What the task requires: For each line in the data that includes "computer", make a copy.

Dataset extract:
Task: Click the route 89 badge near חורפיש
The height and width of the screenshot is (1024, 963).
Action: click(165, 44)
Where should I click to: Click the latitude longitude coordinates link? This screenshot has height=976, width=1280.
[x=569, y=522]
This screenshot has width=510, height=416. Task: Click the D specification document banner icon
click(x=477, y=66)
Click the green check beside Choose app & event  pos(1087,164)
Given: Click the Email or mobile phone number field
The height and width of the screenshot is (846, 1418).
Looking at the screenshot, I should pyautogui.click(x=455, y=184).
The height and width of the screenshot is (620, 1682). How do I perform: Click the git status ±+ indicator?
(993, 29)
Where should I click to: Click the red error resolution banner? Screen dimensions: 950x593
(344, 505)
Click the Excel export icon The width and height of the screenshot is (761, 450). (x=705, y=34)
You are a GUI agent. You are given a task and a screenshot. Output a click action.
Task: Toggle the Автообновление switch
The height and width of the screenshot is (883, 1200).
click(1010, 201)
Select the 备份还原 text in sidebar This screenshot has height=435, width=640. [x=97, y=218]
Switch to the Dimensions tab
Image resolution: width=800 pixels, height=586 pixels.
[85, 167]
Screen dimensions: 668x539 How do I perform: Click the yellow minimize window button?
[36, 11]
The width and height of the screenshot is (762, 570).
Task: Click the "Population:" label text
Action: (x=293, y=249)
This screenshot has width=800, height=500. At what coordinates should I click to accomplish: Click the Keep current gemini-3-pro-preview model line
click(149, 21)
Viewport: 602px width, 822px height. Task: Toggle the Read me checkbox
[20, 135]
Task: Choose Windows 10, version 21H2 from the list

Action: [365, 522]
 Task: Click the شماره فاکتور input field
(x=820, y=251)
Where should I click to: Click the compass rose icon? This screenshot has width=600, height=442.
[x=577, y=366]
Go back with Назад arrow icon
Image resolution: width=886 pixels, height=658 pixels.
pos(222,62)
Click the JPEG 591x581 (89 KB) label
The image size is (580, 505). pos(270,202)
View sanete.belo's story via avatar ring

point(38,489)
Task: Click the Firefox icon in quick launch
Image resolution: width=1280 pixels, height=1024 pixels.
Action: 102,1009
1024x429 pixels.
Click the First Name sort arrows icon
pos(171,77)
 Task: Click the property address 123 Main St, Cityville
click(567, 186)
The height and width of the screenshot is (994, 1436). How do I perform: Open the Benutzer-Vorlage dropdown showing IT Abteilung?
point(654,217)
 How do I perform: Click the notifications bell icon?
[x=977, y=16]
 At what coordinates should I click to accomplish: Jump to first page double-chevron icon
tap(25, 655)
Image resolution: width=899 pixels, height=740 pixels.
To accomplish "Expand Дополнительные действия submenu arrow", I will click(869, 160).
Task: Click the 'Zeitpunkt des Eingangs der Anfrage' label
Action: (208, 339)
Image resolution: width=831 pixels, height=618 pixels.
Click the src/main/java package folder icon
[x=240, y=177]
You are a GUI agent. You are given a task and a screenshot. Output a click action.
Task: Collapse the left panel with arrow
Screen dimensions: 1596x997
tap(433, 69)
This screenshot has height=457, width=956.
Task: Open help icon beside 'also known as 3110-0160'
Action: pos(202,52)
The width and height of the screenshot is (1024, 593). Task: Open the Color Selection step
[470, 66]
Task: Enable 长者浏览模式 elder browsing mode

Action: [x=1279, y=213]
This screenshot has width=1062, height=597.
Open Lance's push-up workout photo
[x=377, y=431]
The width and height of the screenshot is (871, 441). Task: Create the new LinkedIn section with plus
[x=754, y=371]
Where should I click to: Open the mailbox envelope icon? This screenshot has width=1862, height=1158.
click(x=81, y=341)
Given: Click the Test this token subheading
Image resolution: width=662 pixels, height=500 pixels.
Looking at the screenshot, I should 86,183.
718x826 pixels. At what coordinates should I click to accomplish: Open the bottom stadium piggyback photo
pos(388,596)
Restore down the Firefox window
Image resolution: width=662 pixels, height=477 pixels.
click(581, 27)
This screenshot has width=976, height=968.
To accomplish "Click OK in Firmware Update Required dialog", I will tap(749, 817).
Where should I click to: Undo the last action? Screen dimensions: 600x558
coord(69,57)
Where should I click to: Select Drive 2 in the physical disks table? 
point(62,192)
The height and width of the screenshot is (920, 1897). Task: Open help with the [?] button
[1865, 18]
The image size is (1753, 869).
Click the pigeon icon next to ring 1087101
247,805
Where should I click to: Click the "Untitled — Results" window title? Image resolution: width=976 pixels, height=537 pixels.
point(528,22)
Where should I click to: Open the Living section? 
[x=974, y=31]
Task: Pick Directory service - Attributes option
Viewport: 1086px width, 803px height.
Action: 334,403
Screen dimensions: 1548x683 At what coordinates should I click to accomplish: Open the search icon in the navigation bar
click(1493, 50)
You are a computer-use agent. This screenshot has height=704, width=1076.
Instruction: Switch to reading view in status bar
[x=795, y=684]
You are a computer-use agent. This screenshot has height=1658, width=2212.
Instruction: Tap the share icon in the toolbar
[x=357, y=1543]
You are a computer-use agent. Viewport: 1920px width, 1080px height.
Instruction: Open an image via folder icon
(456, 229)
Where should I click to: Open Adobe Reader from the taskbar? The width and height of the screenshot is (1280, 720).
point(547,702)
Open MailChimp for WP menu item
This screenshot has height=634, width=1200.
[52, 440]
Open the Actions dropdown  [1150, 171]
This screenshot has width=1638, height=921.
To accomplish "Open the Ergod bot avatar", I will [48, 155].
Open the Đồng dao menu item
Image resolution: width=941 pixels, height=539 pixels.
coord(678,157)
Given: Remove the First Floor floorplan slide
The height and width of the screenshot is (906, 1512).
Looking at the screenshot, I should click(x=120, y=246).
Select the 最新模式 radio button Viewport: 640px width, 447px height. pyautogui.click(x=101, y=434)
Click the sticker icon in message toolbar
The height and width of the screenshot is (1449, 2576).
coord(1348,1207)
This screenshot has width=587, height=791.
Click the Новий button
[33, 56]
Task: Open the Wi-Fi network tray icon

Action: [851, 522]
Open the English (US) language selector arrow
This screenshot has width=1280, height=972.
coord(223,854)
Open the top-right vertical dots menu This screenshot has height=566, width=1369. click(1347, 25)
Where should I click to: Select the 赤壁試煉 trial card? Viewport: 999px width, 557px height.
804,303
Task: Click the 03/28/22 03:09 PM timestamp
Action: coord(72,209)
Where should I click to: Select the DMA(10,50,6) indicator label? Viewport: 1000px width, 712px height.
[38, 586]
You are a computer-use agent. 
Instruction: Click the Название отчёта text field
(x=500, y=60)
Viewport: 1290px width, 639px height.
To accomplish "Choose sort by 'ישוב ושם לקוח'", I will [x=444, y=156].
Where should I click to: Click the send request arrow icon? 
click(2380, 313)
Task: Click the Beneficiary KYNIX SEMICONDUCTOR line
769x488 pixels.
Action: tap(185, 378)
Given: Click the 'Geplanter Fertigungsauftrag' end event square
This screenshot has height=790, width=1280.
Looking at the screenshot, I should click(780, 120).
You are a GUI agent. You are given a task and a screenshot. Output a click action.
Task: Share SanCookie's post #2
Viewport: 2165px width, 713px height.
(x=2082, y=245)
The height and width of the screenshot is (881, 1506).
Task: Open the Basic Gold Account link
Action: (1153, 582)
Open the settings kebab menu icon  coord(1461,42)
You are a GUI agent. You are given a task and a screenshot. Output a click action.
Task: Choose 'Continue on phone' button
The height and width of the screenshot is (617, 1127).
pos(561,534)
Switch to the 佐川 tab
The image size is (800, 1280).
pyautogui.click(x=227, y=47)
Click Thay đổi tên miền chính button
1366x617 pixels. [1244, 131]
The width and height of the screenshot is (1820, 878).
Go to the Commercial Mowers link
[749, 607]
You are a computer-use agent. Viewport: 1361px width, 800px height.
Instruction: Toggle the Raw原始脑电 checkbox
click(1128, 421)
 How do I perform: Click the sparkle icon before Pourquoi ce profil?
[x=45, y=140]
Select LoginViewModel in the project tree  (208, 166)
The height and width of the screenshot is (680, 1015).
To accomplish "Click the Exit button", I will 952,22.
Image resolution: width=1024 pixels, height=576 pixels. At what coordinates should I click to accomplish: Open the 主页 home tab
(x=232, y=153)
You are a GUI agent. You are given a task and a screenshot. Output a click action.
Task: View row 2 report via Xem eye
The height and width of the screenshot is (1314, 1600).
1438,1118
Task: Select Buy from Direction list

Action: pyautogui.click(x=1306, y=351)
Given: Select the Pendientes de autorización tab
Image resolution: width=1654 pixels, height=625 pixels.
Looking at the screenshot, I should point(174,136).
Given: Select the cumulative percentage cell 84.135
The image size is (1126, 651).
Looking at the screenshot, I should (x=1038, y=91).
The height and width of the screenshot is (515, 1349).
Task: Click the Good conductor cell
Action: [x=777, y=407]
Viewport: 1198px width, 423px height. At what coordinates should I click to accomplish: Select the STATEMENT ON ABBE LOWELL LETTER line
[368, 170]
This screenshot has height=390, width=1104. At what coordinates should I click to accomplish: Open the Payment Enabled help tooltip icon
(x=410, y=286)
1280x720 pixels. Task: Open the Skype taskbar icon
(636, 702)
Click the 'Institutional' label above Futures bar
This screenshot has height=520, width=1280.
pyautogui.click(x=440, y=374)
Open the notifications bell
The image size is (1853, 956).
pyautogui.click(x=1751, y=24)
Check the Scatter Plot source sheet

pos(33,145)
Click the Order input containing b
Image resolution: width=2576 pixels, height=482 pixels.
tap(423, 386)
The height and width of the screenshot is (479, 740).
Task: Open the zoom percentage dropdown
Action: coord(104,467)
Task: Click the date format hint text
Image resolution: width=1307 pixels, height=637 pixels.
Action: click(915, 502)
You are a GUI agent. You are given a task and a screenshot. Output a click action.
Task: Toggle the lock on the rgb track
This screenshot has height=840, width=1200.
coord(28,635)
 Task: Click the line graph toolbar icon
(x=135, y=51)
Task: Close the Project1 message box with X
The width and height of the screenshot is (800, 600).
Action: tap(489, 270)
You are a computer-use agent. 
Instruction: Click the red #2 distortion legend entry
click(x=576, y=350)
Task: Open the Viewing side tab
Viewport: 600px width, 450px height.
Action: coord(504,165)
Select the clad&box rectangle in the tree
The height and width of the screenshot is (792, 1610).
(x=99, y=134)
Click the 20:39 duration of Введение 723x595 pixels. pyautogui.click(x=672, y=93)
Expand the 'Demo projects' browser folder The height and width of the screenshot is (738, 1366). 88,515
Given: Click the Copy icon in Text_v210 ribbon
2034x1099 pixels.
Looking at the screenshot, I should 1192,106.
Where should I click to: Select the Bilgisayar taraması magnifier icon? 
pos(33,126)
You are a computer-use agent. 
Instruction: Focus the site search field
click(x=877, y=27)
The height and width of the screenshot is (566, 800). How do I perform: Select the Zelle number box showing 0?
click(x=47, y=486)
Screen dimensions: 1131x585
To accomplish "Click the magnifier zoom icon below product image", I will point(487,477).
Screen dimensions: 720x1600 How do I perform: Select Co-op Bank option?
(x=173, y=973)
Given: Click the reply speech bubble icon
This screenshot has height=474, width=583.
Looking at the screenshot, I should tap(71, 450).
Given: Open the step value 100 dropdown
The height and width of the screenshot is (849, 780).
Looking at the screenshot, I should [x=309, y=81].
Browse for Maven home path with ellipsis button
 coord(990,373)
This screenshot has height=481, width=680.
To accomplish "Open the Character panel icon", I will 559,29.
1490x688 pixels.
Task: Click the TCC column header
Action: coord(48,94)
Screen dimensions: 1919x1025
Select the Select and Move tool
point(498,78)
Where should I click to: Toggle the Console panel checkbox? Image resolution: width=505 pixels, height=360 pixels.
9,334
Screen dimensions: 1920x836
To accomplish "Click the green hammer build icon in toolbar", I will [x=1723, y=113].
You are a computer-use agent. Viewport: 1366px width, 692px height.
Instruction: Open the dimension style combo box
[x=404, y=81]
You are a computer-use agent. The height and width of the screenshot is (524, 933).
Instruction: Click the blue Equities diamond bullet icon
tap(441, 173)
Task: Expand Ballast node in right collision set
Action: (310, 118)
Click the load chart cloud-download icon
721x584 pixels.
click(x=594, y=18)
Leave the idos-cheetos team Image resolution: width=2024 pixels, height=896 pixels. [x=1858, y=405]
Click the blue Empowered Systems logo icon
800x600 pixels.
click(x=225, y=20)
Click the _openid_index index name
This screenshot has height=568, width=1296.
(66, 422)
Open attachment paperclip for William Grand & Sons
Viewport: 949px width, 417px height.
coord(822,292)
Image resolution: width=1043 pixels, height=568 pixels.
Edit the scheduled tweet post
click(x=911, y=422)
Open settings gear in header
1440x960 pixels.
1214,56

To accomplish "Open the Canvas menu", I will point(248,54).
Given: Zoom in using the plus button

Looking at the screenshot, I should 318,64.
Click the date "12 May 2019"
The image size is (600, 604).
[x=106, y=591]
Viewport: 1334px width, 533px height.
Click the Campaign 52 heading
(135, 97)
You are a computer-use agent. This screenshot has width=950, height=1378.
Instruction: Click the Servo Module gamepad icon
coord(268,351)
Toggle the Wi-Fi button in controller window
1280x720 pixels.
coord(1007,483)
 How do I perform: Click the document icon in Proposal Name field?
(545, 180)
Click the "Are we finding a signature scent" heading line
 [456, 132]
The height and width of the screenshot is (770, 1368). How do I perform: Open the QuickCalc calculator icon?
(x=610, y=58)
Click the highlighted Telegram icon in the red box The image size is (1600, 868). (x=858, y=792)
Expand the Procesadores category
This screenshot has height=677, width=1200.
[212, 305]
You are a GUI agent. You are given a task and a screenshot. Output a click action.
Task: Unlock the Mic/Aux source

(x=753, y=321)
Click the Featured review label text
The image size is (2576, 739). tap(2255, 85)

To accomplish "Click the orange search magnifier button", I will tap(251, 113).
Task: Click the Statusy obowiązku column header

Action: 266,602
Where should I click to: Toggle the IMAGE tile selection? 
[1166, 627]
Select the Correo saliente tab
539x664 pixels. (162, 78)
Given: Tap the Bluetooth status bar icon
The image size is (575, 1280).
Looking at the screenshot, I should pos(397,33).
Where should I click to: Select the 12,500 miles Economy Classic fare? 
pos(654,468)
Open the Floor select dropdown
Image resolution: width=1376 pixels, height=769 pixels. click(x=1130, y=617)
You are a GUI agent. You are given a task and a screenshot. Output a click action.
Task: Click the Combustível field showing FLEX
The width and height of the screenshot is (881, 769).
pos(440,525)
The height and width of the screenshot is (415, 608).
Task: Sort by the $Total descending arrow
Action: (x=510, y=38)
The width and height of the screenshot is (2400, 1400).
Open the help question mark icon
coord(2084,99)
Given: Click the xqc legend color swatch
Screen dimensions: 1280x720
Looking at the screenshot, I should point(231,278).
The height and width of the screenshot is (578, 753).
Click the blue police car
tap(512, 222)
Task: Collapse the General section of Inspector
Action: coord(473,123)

Exercise output:
You are a computer-use agent. This screenshot has height=704, width=1076.
You are a computer-use agent. This screenshot has height=1658, width=2212.
You are a computer-use agent. Viewport: 1920px width, 1080px height.
You are a computer-use agent. 
You are a computer-use agent. Viewport: 1361px width, 800px height.
You are a computer-use agent. 
You are a computer-use agent. 
You are a computer-use agent. Viewport: 1366px width, 692px height.
You are a computer-use agent. The height and width of the screenshot is (524, 933).
You are a computer-use agent. This screenshot has width=950, height=1378.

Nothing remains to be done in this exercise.